Screenshot grounding data:
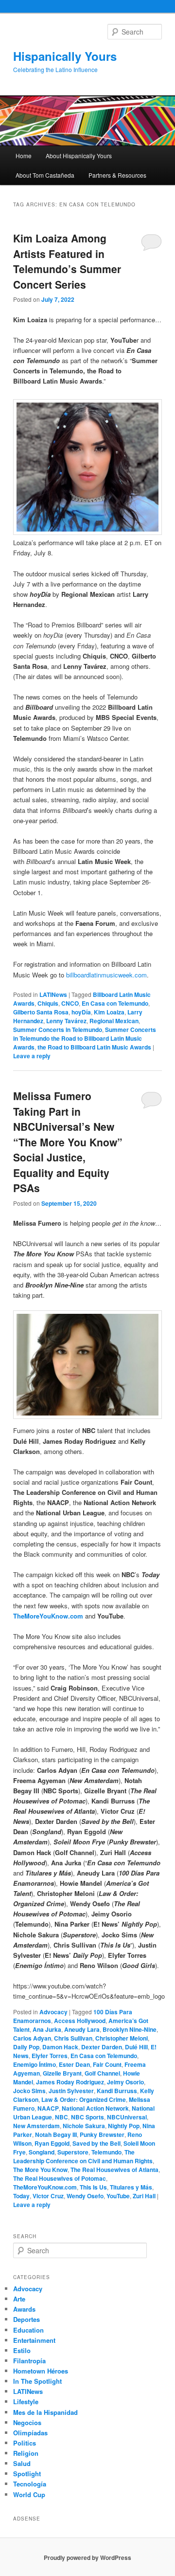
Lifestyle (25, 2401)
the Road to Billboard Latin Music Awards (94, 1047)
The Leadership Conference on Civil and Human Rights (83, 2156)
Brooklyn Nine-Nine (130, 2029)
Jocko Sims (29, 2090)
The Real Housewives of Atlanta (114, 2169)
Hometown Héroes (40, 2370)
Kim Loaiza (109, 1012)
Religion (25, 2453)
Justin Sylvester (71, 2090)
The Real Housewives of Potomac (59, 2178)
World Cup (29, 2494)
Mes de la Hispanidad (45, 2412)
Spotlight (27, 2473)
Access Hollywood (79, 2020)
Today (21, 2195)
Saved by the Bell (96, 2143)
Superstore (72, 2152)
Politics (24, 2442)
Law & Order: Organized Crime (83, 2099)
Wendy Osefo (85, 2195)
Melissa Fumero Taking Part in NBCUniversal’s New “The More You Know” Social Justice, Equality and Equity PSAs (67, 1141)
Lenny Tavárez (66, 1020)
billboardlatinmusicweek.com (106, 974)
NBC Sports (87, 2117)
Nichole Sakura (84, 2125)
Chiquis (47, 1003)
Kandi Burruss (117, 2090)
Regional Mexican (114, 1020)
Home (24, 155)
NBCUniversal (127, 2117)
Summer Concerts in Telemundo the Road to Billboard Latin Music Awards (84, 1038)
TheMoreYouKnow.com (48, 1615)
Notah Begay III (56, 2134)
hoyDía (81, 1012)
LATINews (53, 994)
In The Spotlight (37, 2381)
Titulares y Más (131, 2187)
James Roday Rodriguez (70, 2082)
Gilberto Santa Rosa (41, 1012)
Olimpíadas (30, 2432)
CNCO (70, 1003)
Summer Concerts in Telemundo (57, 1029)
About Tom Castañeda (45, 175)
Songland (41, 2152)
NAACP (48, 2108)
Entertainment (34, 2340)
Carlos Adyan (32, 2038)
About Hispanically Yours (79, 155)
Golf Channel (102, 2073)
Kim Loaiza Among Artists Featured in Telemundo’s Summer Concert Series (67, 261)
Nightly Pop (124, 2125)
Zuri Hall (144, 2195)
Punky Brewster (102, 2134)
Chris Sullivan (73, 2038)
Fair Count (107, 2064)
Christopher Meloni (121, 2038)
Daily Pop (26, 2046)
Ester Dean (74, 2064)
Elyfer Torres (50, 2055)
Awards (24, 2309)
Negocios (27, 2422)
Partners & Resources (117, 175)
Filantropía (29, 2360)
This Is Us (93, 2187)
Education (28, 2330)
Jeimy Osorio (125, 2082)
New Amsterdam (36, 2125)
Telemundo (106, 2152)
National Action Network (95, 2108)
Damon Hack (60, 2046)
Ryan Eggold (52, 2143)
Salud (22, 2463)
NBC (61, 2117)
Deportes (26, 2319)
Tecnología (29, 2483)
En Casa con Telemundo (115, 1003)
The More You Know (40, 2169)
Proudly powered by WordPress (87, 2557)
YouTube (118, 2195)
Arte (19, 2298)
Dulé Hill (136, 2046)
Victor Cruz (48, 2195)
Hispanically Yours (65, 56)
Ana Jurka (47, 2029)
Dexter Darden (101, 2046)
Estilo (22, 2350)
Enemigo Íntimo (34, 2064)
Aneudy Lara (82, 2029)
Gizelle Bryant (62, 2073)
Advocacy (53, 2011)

...

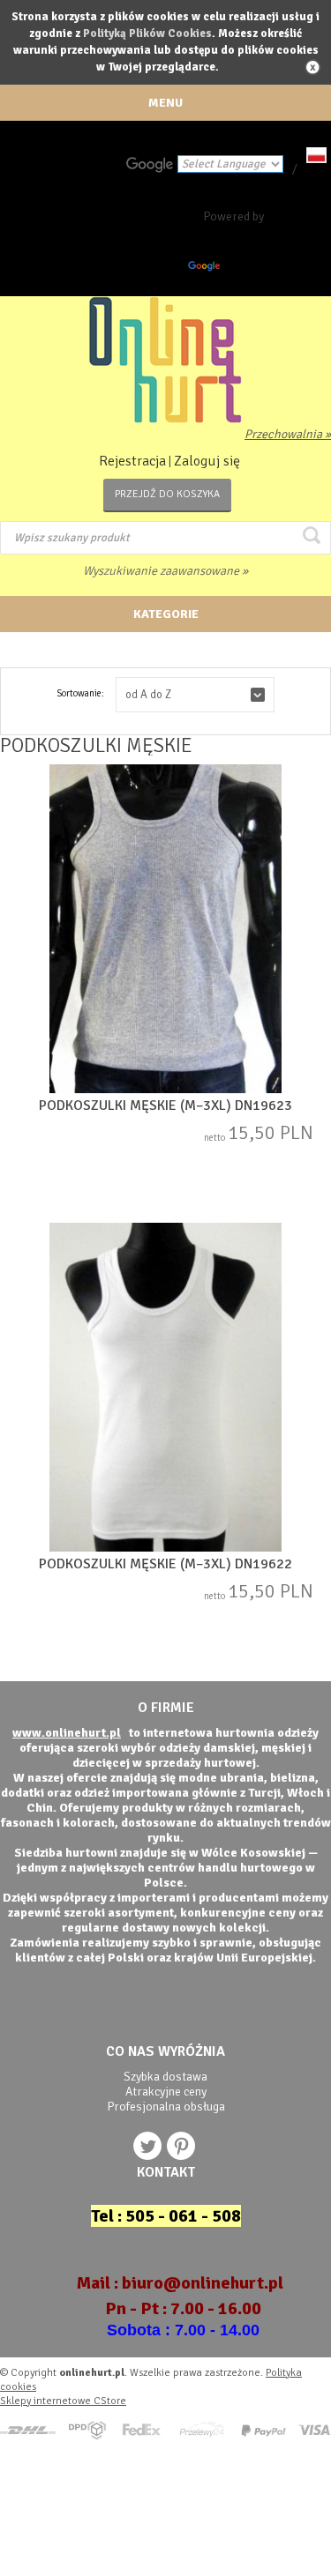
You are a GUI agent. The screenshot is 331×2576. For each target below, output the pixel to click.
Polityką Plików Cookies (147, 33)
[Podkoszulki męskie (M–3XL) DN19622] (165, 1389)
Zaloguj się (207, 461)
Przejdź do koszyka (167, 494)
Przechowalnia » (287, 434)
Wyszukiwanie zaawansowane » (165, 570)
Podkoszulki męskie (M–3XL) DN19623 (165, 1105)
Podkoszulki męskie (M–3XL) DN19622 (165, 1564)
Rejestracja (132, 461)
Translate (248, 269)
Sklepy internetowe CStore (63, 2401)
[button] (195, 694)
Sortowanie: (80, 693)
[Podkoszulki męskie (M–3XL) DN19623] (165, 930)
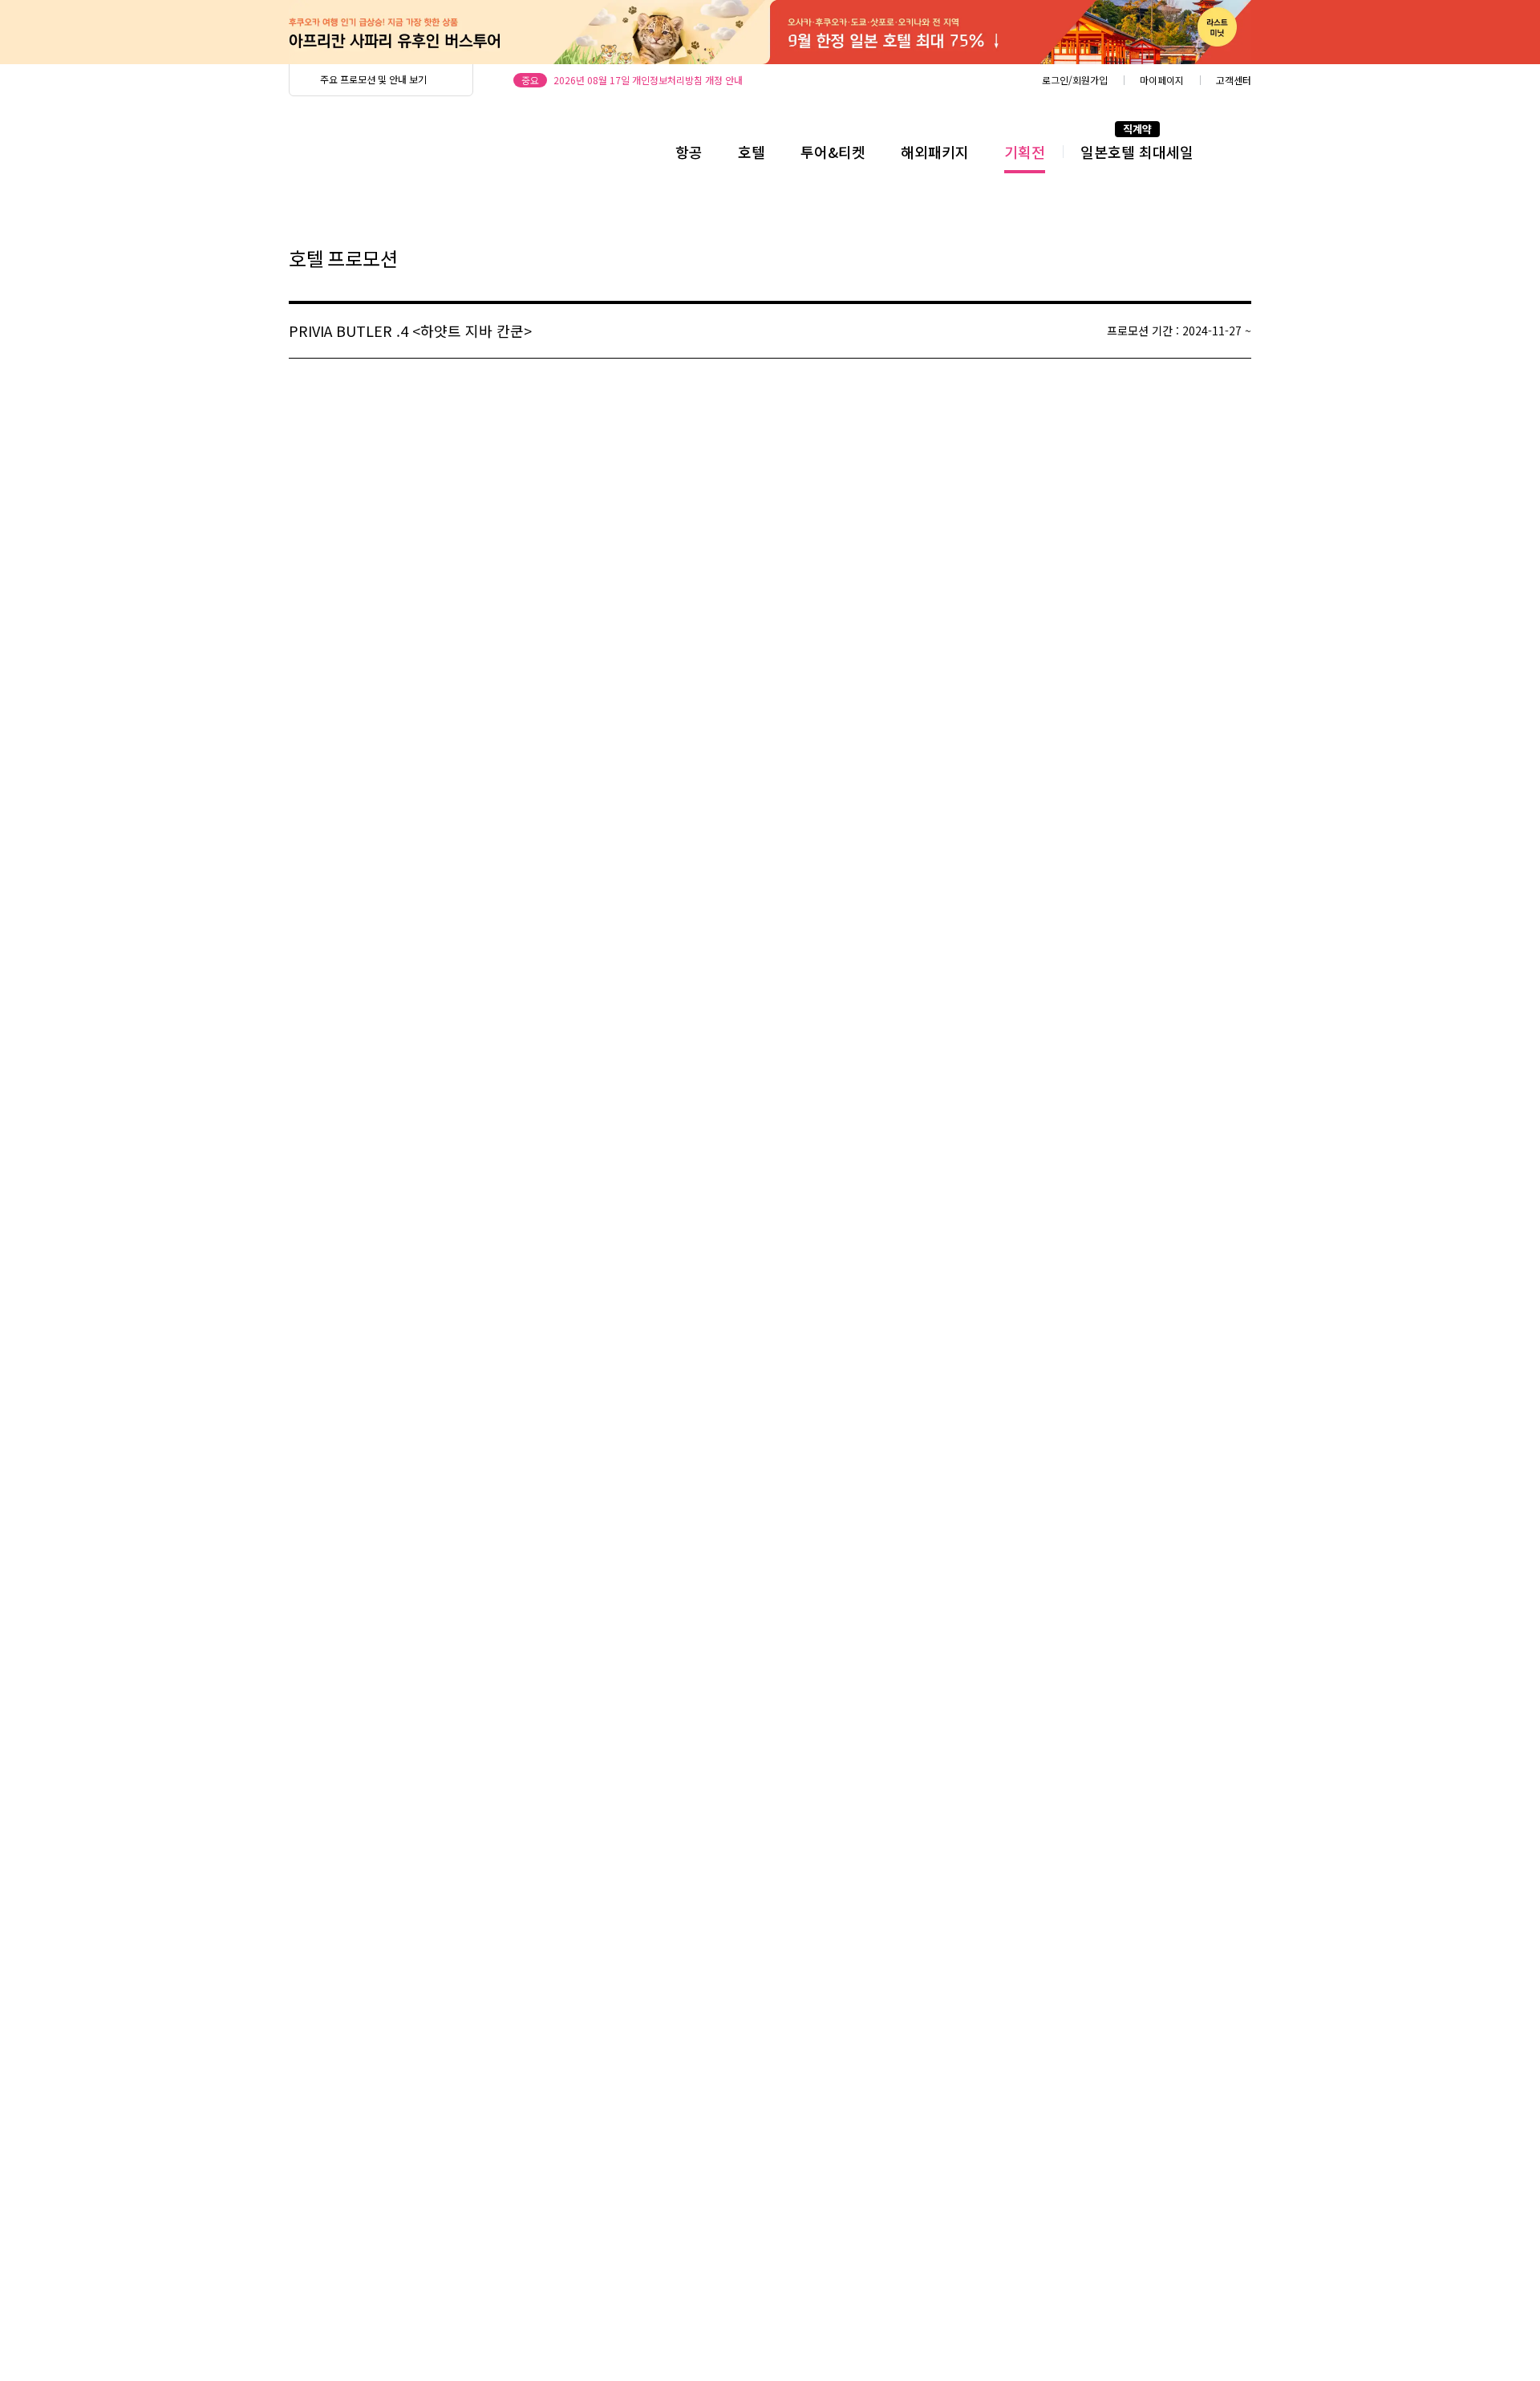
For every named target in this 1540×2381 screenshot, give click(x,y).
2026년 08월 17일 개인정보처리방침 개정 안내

◆ **Exercise brief**: Write out exactly the lines above between the line with "Jeimy Osorio (125, 2082)" and the line with "Victor Cruz (48, 2195)", inclusive, and nothing beyond them.

◆ **Exercise response**:
Jeimy Osorio (125, 2082)
New Amsterdam (36, 2125)
Telemundo (106, 2152)
National Action Network (95, 2108)
Damon Hack (60, 2046)
Ryan Eggold (52, 2143)
Salud (22, 2463)
NBC (61, 2117)
Deportes (26, 2319)
Tecnología (29, 2483)
En Casa con Telemundo (115, 1003)
The More You Know (40, 2169)
Proudly powered by WordPress (87, 2557)
YouTube (118, 2195)
Arte (19, 2298)
Dulé Hill (136, 2046)
Victor Cruz (48, 2195)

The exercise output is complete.